## WORK TO COMPLETE
Please put the stretch of data from the line containing "I will pos(1200,676)." through the end of the data into a two-column CSV with the headers command and click_point, one row for each command and its click point. Wrap each value in a single quoted field and replace any line breaks with spaces.

## ENTRIES
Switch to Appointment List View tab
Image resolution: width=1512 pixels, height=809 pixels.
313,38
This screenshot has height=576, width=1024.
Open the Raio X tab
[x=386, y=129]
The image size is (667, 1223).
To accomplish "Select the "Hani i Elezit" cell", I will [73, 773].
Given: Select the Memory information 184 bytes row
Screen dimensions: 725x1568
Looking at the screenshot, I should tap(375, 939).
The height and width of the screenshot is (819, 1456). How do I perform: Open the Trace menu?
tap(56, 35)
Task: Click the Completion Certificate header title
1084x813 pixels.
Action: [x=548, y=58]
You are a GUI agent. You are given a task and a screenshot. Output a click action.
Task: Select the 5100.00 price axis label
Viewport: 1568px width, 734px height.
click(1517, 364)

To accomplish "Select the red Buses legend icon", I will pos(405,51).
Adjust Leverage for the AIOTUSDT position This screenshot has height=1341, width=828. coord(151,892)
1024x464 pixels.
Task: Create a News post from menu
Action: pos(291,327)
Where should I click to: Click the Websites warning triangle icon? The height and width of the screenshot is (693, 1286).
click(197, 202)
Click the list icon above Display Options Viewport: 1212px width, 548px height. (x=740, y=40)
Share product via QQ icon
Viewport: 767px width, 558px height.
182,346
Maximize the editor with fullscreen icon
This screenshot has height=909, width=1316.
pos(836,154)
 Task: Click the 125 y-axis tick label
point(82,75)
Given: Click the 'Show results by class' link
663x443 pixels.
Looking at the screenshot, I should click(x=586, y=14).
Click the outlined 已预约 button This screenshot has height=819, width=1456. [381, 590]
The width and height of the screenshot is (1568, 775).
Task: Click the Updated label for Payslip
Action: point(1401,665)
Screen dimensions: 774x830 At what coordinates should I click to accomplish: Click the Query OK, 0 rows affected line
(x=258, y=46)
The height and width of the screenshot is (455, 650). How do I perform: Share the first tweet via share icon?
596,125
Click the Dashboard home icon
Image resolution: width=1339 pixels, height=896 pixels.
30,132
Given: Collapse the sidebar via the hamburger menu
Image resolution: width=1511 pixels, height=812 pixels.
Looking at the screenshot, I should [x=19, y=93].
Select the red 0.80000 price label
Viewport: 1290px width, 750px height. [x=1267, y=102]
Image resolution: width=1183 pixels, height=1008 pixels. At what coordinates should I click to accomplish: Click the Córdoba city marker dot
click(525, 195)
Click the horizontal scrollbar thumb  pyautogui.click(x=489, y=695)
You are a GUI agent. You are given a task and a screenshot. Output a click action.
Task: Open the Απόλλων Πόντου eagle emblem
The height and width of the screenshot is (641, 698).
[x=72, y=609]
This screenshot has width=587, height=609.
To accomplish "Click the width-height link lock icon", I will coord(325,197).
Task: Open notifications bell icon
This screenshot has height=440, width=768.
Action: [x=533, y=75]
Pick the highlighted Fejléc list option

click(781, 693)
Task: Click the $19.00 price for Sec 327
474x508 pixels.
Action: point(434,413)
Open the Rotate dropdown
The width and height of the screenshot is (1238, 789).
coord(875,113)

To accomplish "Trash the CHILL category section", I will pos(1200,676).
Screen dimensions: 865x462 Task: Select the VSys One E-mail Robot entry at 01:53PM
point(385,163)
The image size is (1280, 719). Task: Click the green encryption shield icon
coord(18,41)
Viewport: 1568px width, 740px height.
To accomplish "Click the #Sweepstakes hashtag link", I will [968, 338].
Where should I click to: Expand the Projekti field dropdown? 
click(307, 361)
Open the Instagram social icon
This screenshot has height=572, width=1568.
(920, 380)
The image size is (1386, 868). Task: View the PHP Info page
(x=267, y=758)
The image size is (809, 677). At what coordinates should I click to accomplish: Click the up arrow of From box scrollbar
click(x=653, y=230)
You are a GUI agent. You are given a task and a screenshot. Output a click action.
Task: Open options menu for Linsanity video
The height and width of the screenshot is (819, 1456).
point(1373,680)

## SOLVED EXERCISE
command,click_point
"To accomplish ""Trash the CHILL category section"",","I will pos(1200,676)."
"Screen dimensions: 865x462 Task: Select the VSys One E-mail Robot entry at 01:53PM","point(385,163)"
"The image size is (1280, 719). Task: Click the green encryption shield icon","coord(18,41)"
"Viewport: 1568px width, 740px height. To accomplish ""Click the #Sweepstakes hashtag link"",","I will [968, 338]."
"Where should I click to: Expand the Projekti field dropdown?","click(307, 361)"
"Open the Instagram social icon This screenshot has height=572, width=1568.","(920, 380)"
"The image size is (1386, 868). Task: View the PHP Info page","(x=267, y=758)"
"The image size is (809, 677). At what coordinates should I click to accomplish: Click the up arrow of From box scrollbar","click(x=653, y=230)"
"You are a GUI agent. You are given a task and a screenshot. Output a click action. Task: Open options menu for Linsanity video The height and width of the screenshot is (819, 1456).","point(1373,680)"